Study of the Effect of Curve-Type Vortex Generator Pairs with Perforated and Flat Holes on Airfoil Performance

In order to understand the processes of heat transfer, the investigation studies the flow and thermal properties of flat and curving generators with perforated sheets. The investigation conducts numerical simulations of the third dimension in a channel with two VGs located on the bottom of the wall, and varying the Re number from 3,000 to 27,500. The increase in heat transfer and pressure loss is quantified using the dimensionless parameters Num/Num0, f/f0, and R = ( Num/Num0)/(f/f0). The results demonstrate that VGs with punched holes have a higher Num/ Num0 ratio than VGs without punched holes across all Re values, the greatest difference being observed at Re = 15,000. The coefficient of static friction (f/f0) initially increases rapidly, then reaches a steady state with Re, the highest of which is achieved by the RWP due to its larger area in comparison to the airflow in the P-series of VGs.
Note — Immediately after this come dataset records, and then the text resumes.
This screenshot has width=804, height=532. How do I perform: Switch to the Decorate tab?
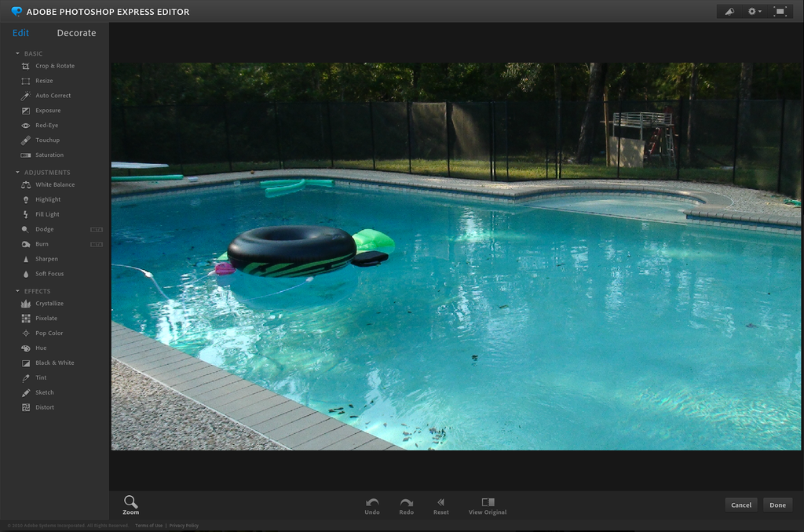tap(76, 32)
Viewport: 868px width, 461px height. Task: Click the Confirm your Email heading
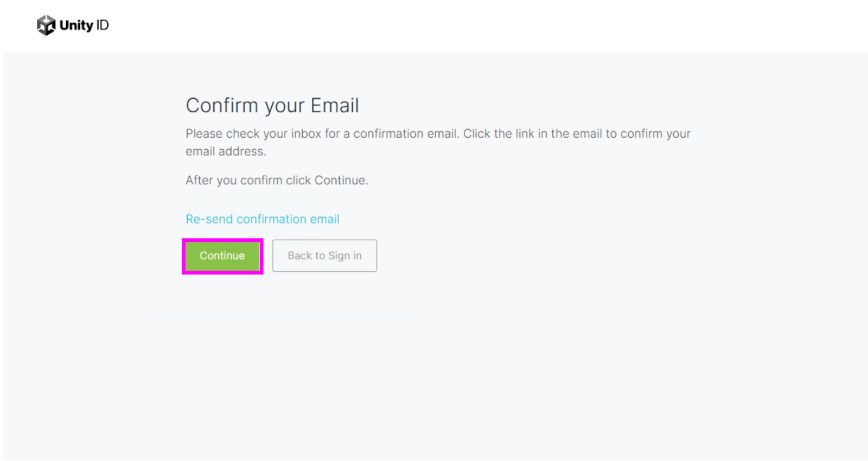pos(272,106)
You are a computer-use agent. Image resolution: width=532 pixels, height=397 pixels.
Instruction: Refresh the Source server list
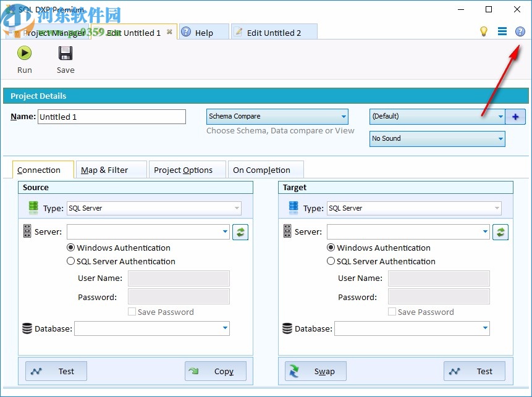pos(240,232)
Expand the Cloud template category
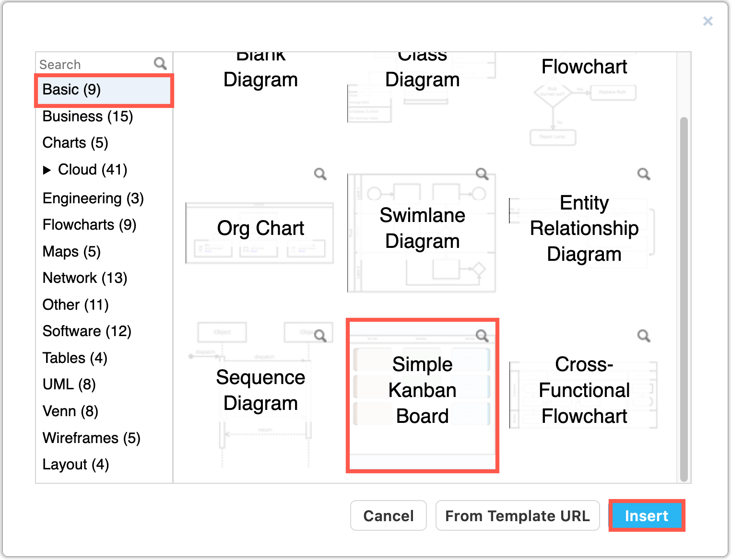 pos(47,169)
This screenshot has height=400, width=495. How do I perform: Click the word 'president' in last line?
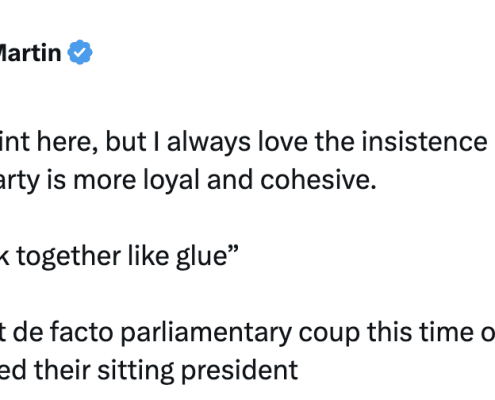(x=239, y=371)
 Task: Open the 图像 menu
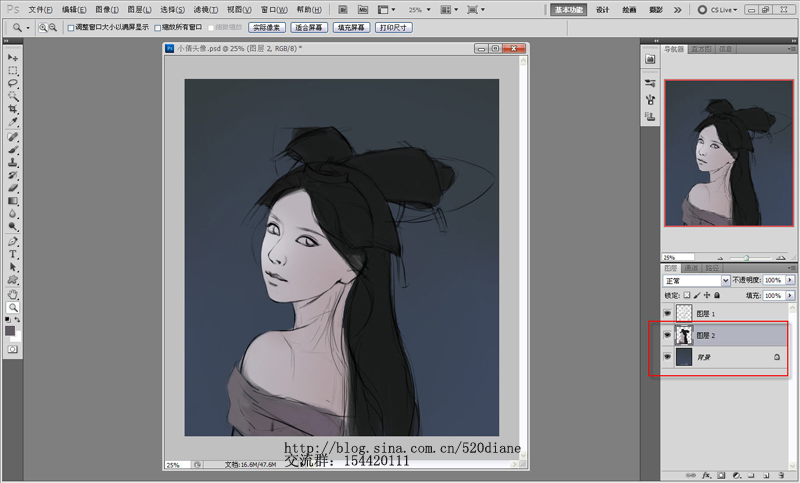(x=107, y=9)
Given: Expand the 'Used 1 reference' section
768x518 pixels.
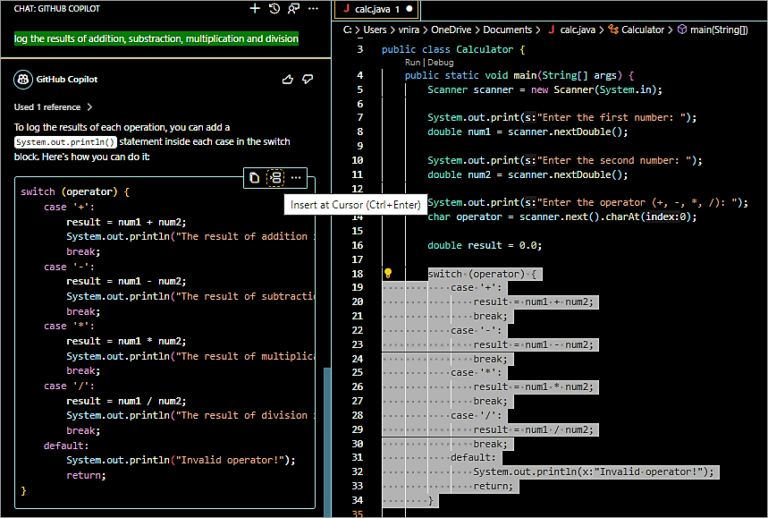Looking at the screenshot, I should click(53, 106).
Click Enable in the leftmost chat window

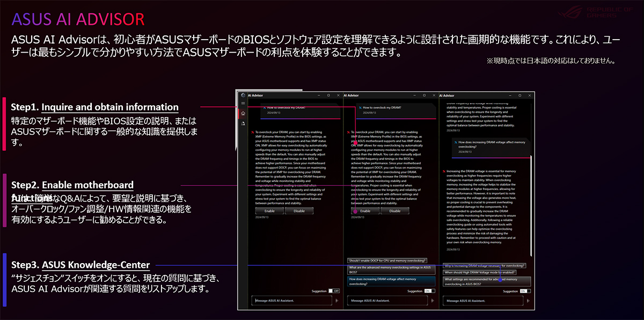(x=269, y=211)
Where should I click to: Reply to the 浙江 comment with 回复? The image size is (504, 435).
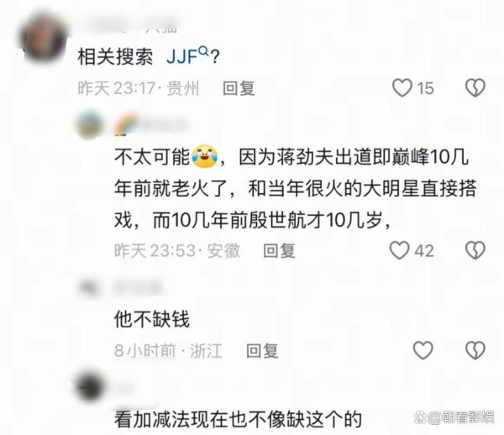(x=262, y=350)
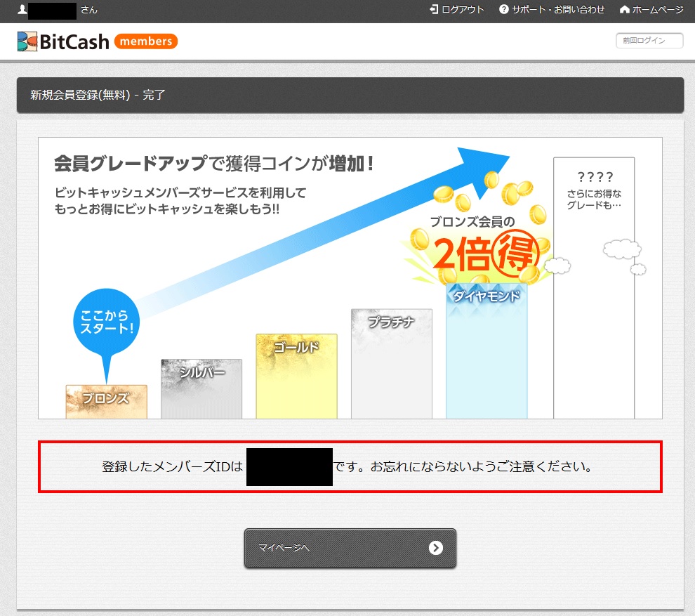Viewport: 695px width, 616px height.
Task: Click the support question mark icon
Action: pyautogui.click(x=503, y=10)
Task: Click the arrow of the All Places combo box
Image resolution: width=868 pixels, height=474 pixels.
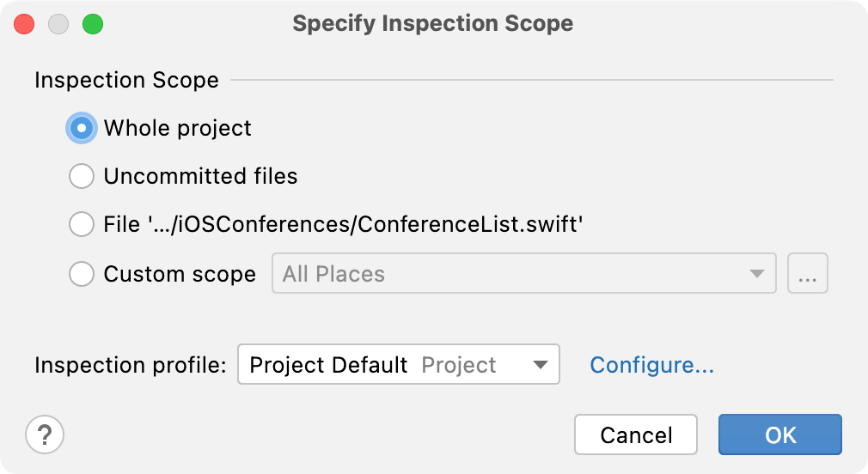Action: [x=757, y=273]
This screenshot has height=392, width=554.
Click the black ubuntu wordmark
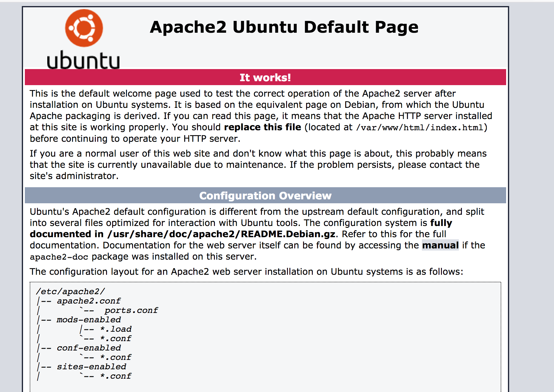point(83,60)
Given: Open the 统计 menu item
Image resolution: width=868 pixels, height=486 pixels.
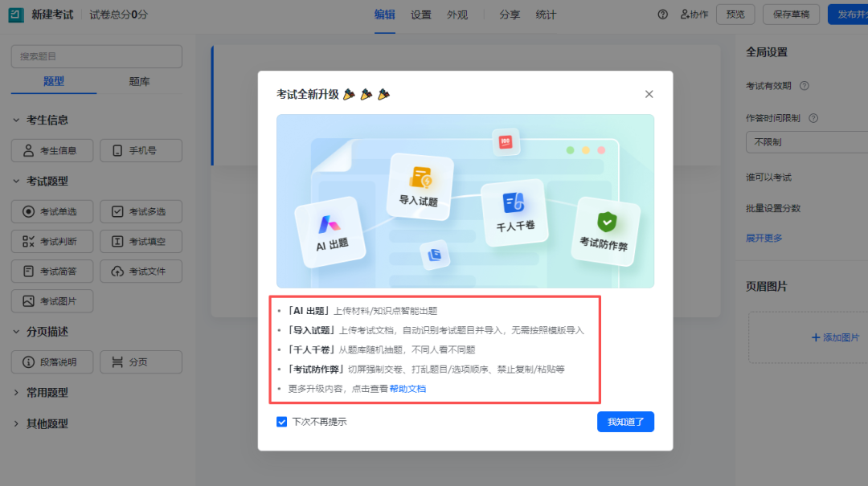Looking at the screenshot, I should 546,14.
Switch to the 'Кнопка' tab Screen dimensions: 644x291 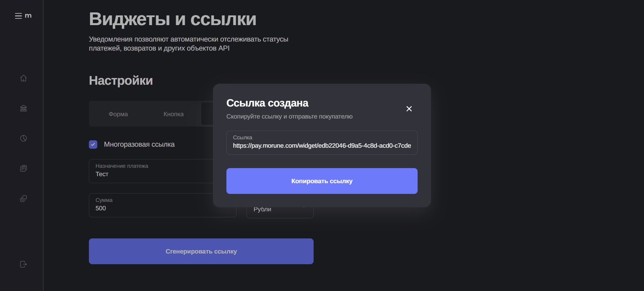[x=173, y=114]
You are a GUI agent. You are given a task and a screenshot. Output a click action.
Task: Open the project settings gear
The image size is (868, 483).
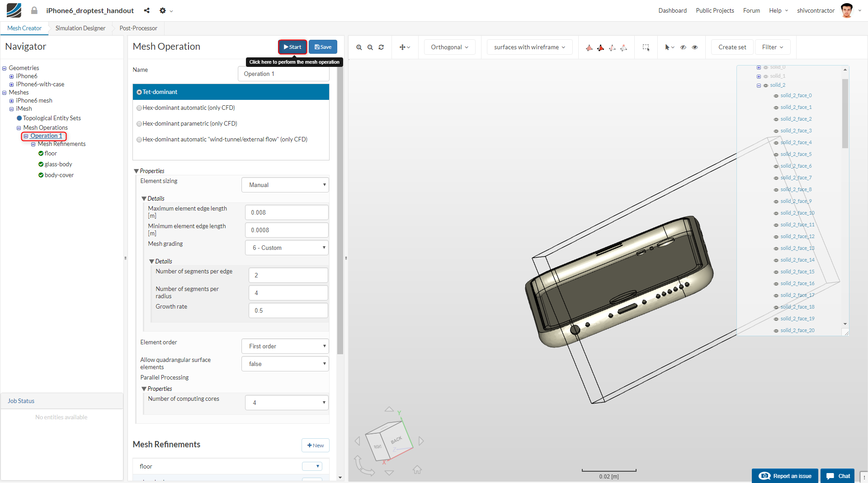tap(163, 10)
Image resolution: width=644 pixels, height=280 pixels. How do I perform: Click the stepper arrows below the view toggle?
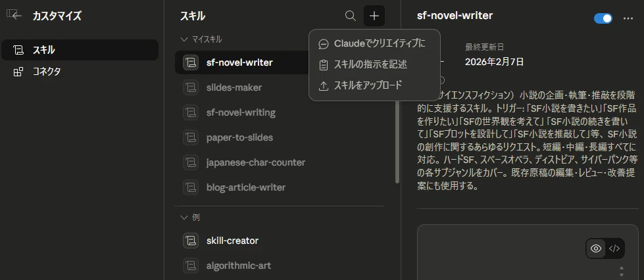pyautogui.click(x=622, y=271)
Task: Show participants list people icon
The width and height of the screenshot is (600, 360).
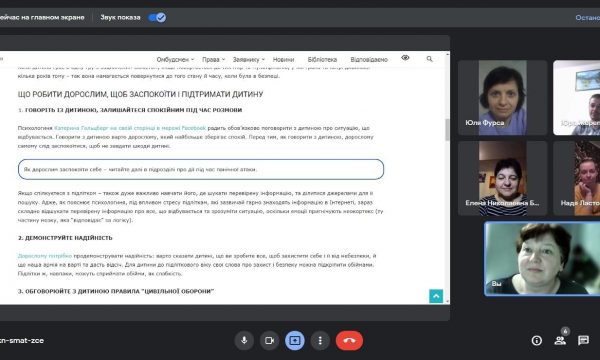Action: [x=560, y=340]
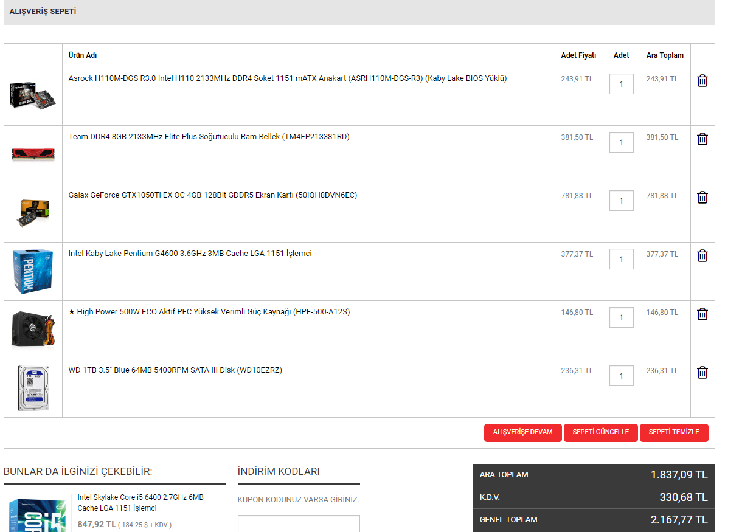Open the Galax GTX1050Ti product image
The width and height of the screenshot is (756, 532).
pos(33,213)
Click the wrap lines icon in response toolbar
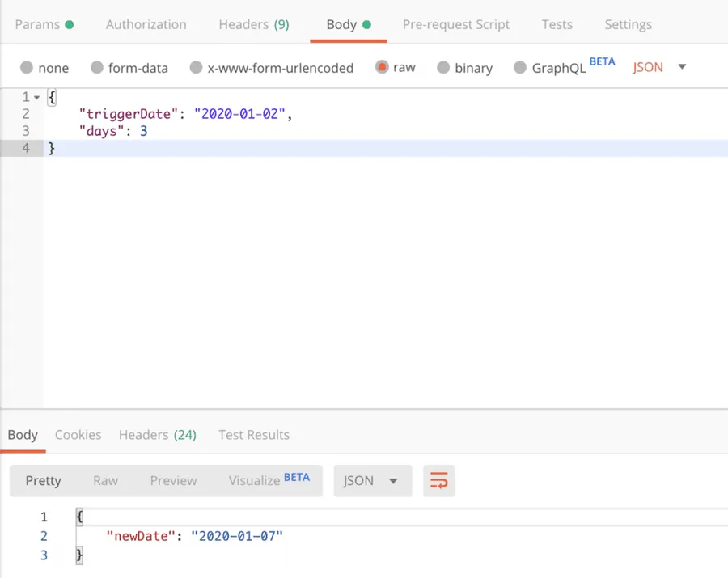The image size is (728, 578). 438,481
Curved VGs CRW and CRWH have a greater effect on reducing drag and lowering the f/f0 of the device than flat VGs because of their streamlined configuration. The jet's flow from the perforations facilitates the clearance of still fluids and reduces the pressure differential between before and after the VGs. Also, the hydraulic heat capacity R is more beneficial in a curved VG than in a flat VG because of the enhanced heat transfer and lower wire consumption. The coefficient of thermal efficiency is determined by the combination of the Coulburn's and friction's coefficients, with CRWH having the greatest resistance. When Re is 9,000, a rectangularVG with holes has a higher performance than a counterpart that lacks holes, the maximum difference between the two is 33.2%.